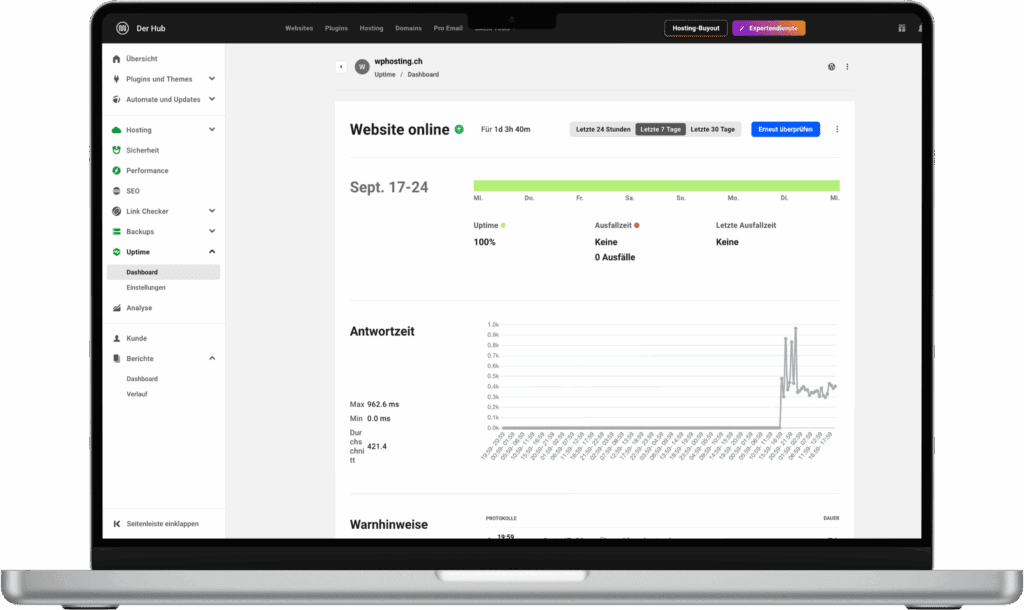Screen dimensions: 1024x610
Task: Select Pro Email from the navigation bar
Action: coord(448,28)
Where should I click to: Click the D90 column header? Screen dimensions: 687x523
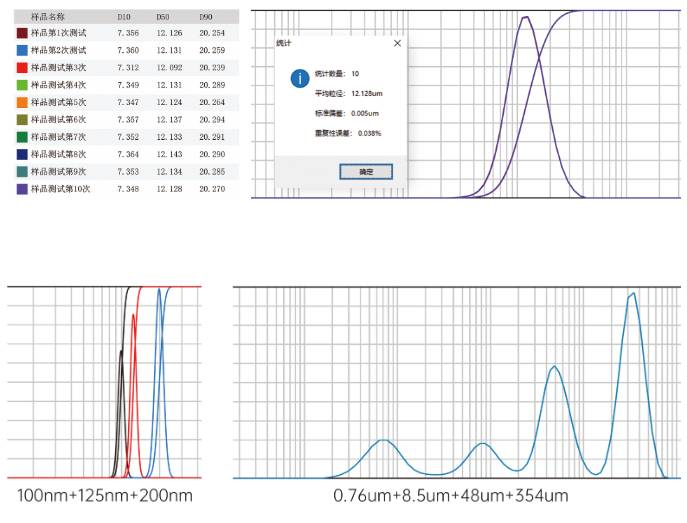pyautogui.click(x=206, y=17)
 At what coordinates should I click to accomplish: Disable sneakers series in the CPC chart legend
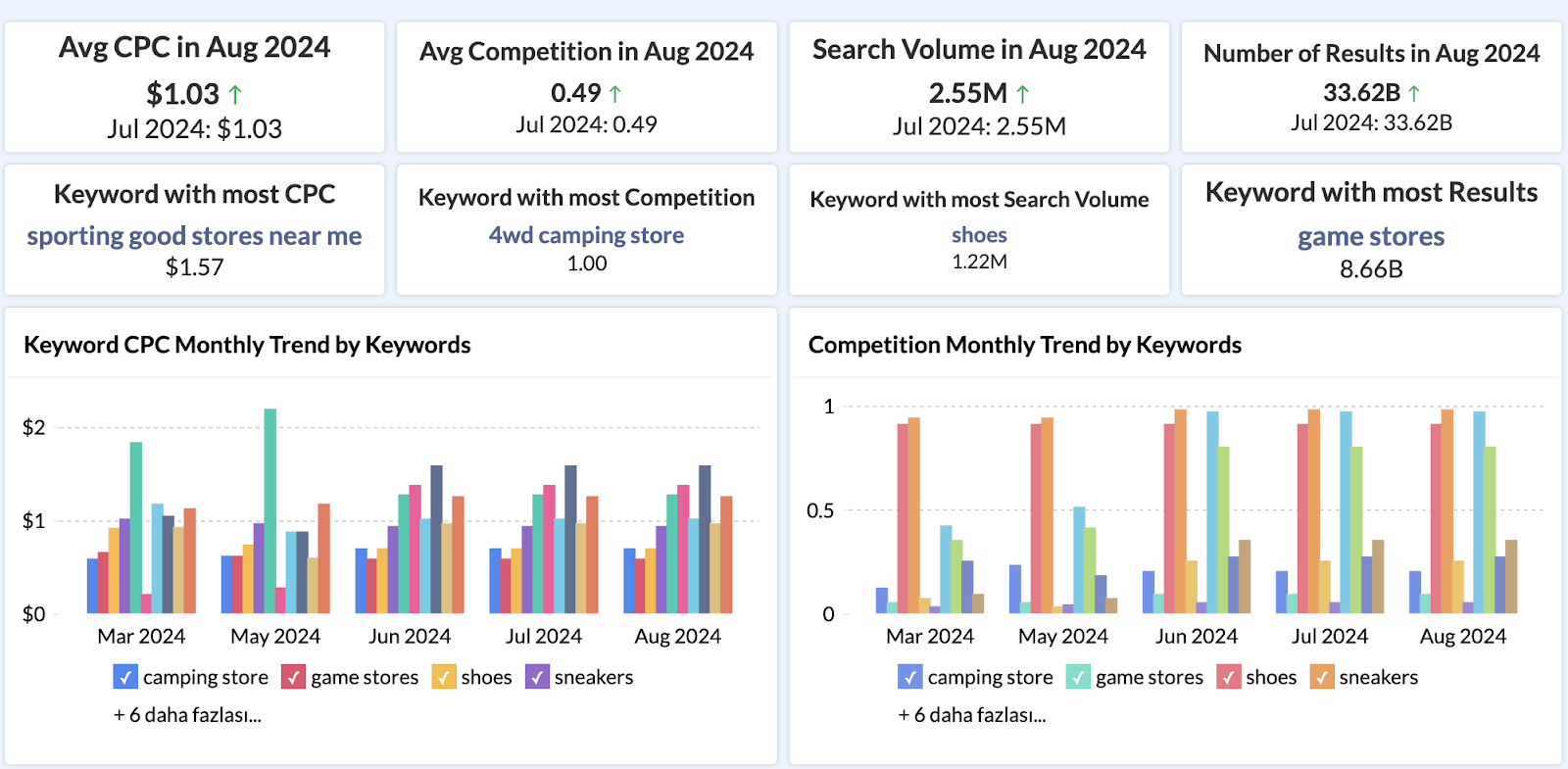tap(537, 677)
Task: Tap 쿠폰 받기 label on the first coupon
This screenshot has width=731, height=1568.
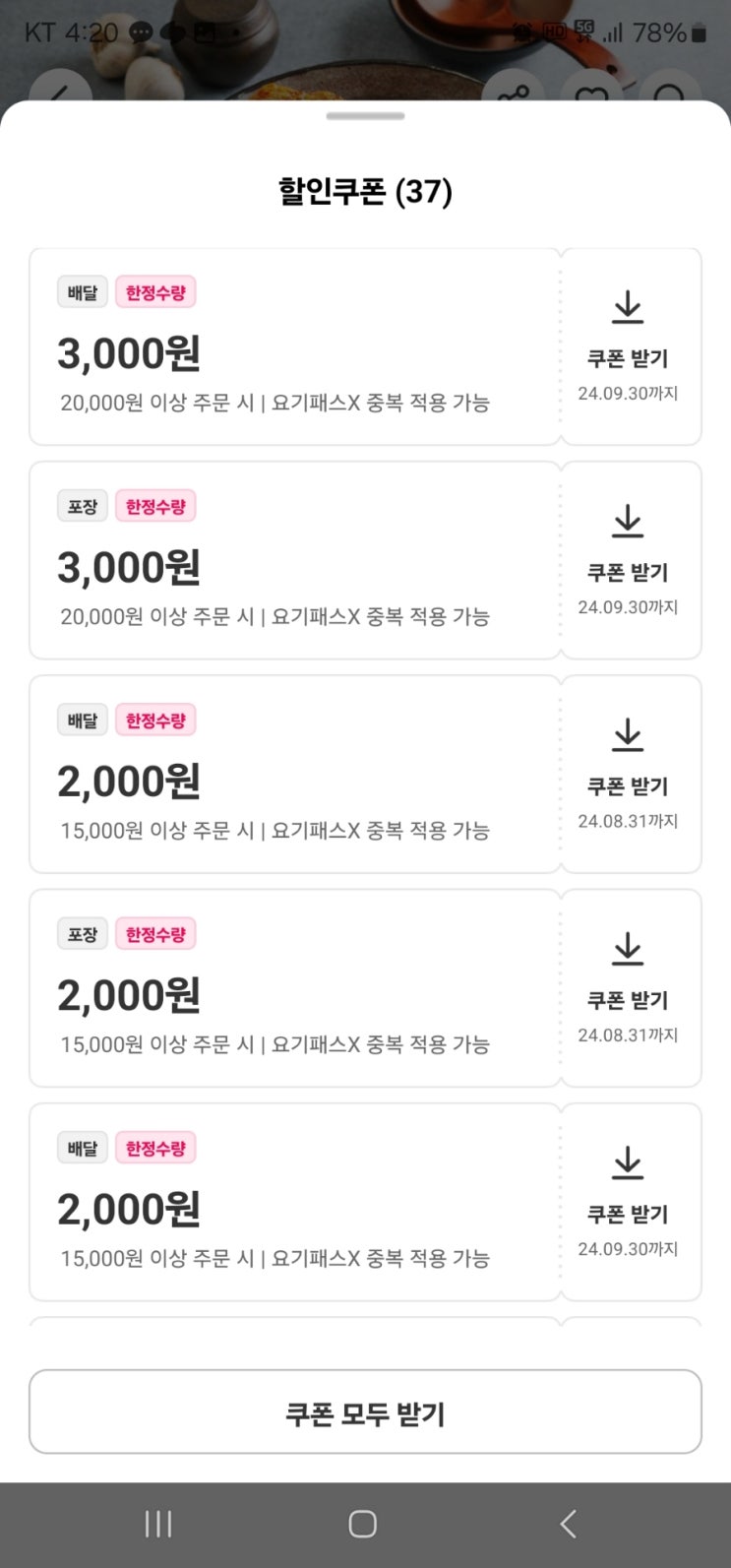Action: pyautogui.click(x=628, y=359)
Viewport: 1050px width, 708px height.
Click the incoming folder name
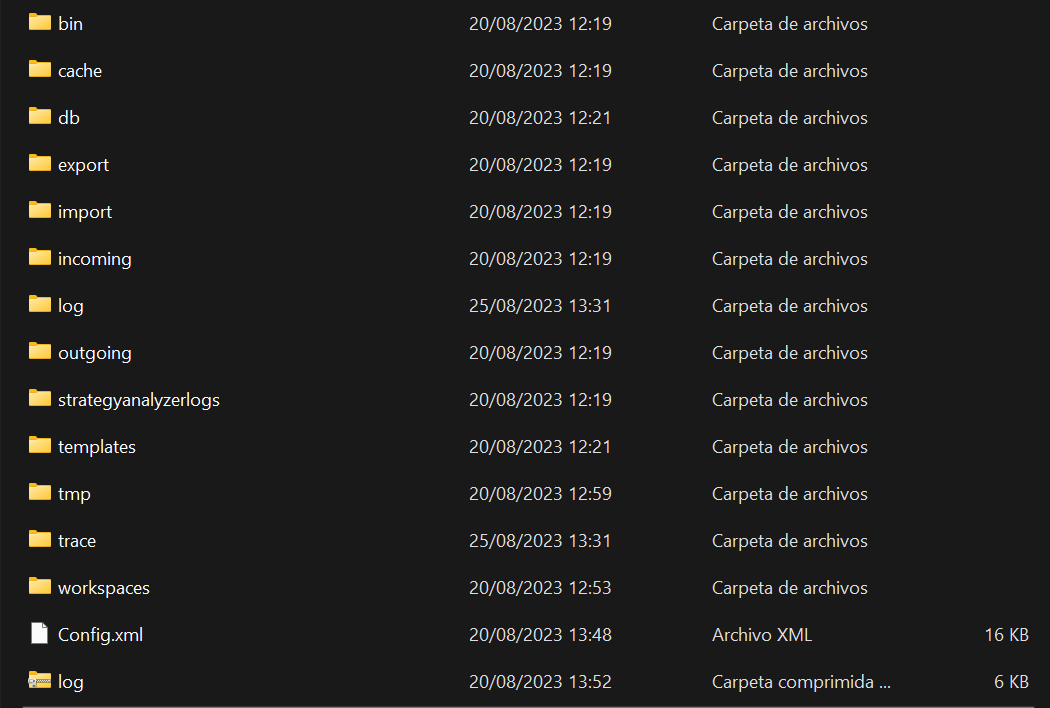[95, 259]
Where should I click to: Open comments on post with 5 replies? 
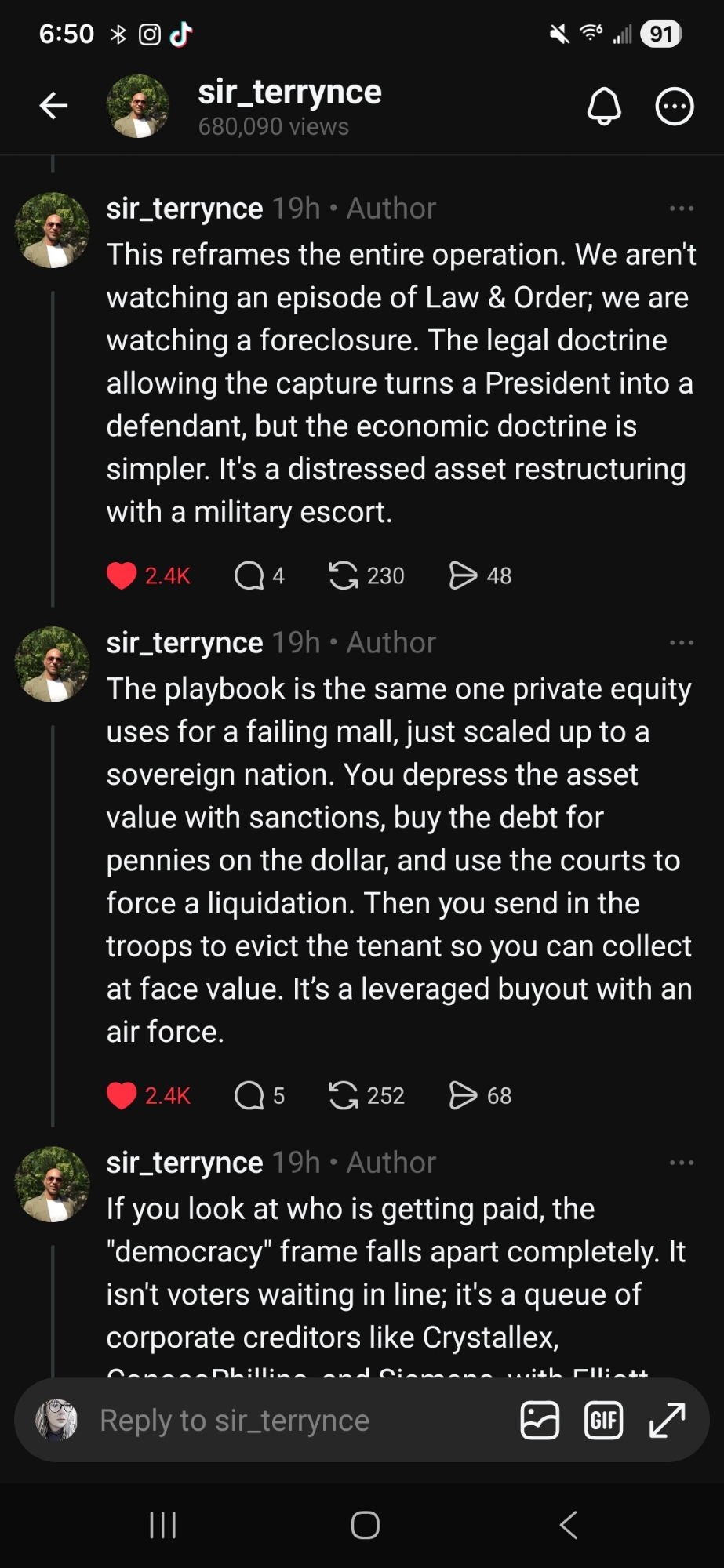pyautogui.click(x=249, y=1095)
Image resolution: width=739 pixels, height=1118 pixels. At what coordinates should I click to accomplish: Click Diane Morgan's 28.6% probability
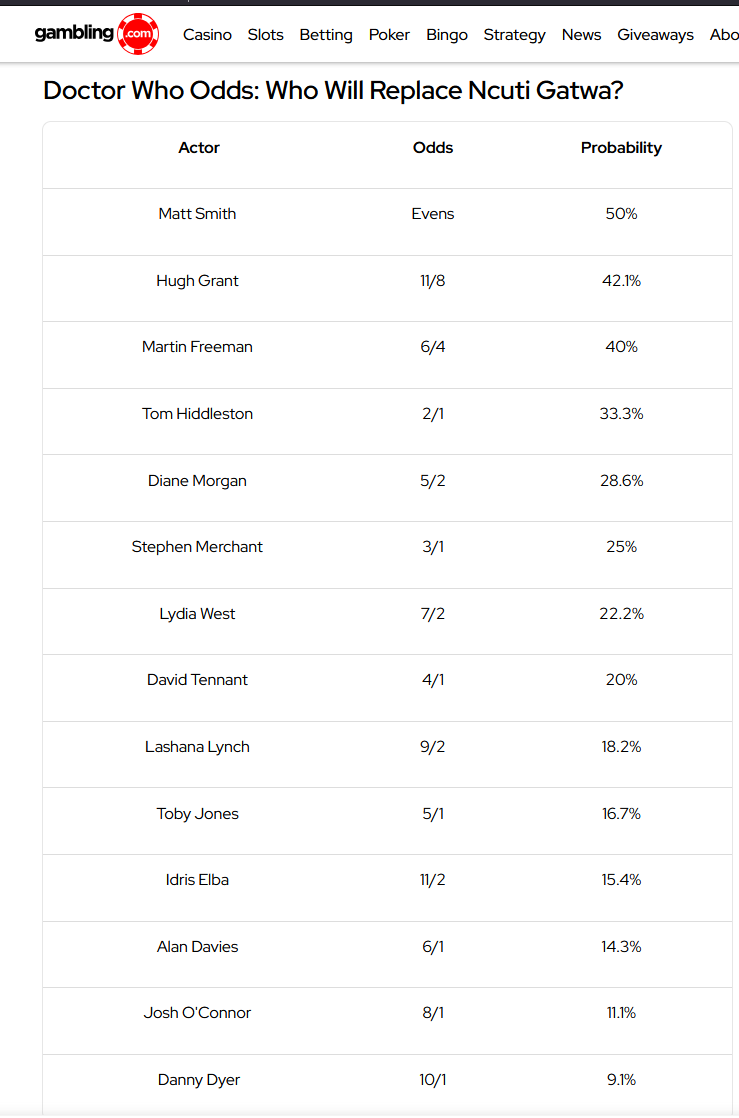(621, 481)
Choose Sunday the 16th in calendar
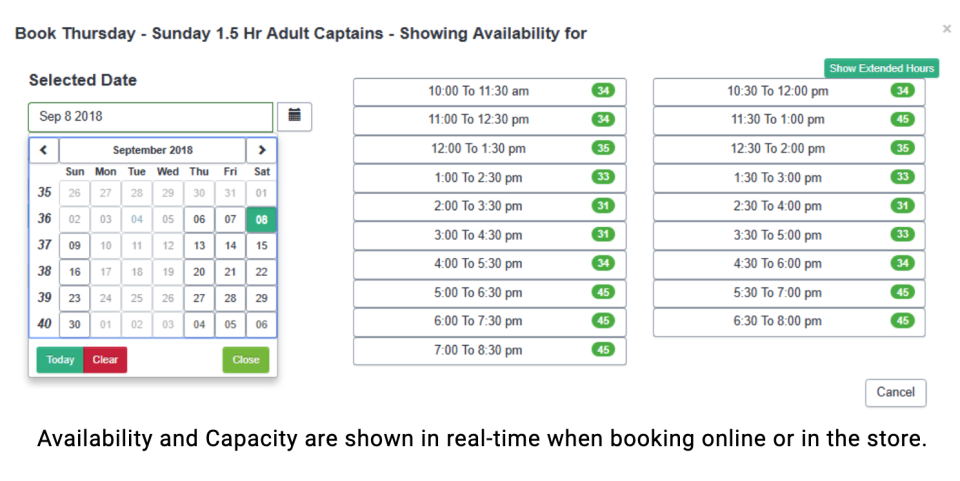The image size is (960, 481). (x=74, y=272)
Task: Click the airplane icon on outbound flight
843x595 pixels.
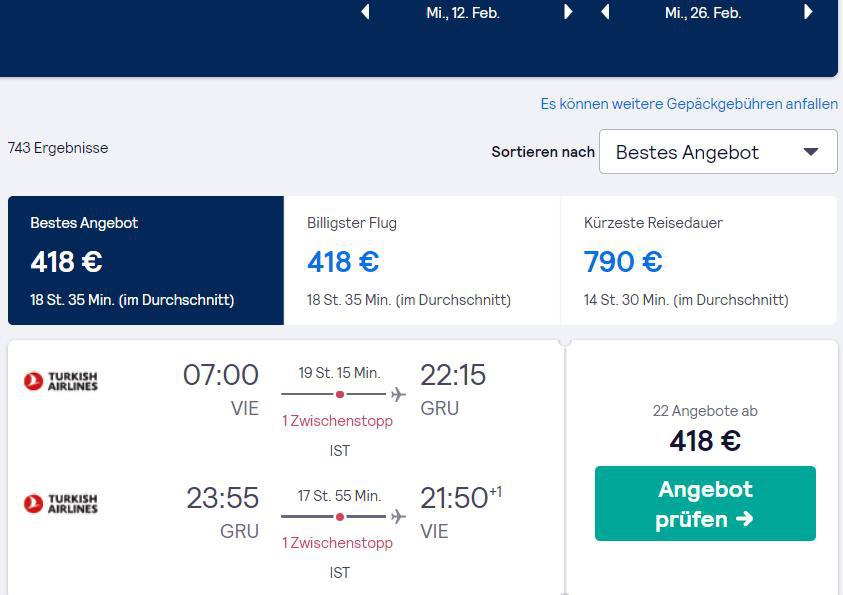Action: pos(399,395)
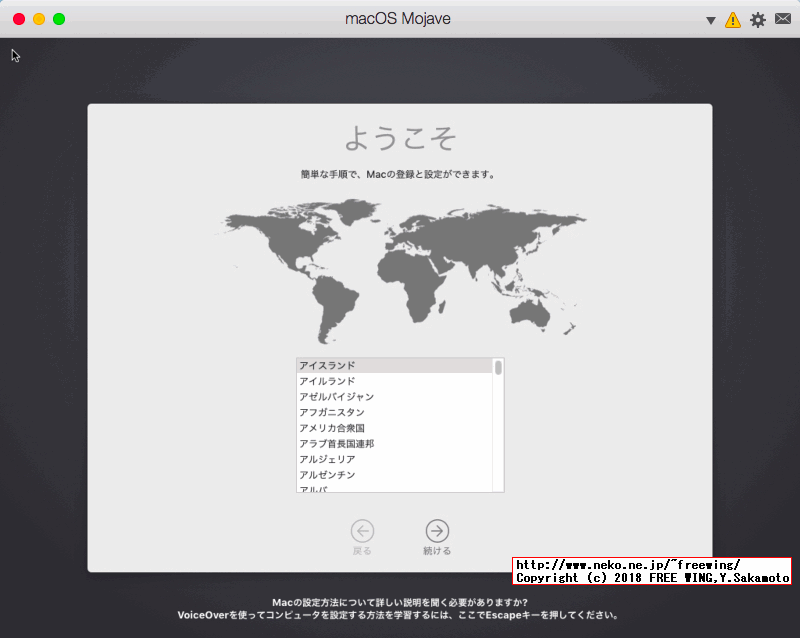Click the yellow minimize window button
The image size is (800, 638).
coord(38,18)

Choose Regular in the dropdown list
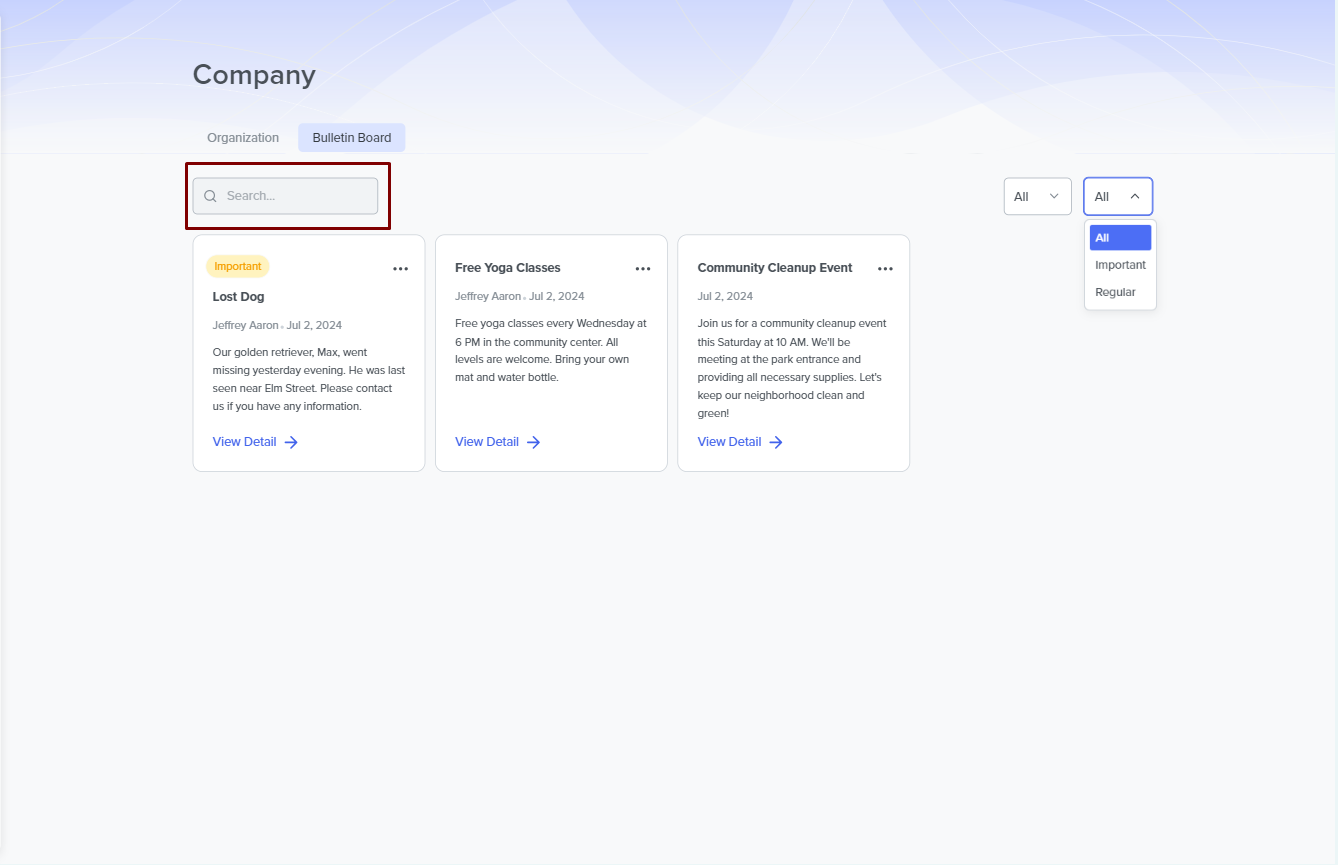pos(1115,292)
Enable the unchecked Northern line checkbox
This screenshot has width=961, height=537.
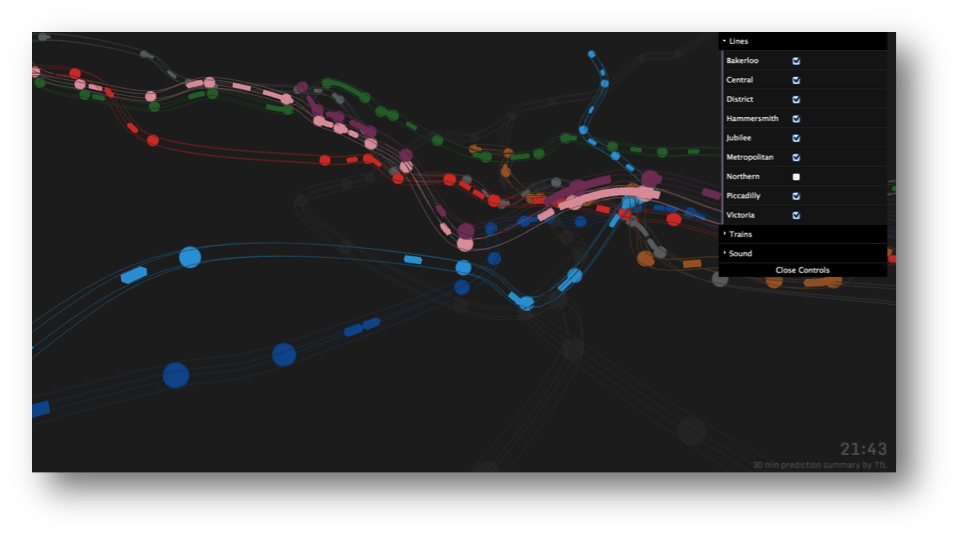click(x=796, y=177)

^^^^^^^^

Once you find the line containing "Enable the unchecked Northern line checkbox", retype it and every line after it through the last line of the records above, exactly. Add nothing else, and leave out the pictures.

Enable the unchecked Northern line checkbox
This screenshot has width=961, height=537.
click(x=796, y=177)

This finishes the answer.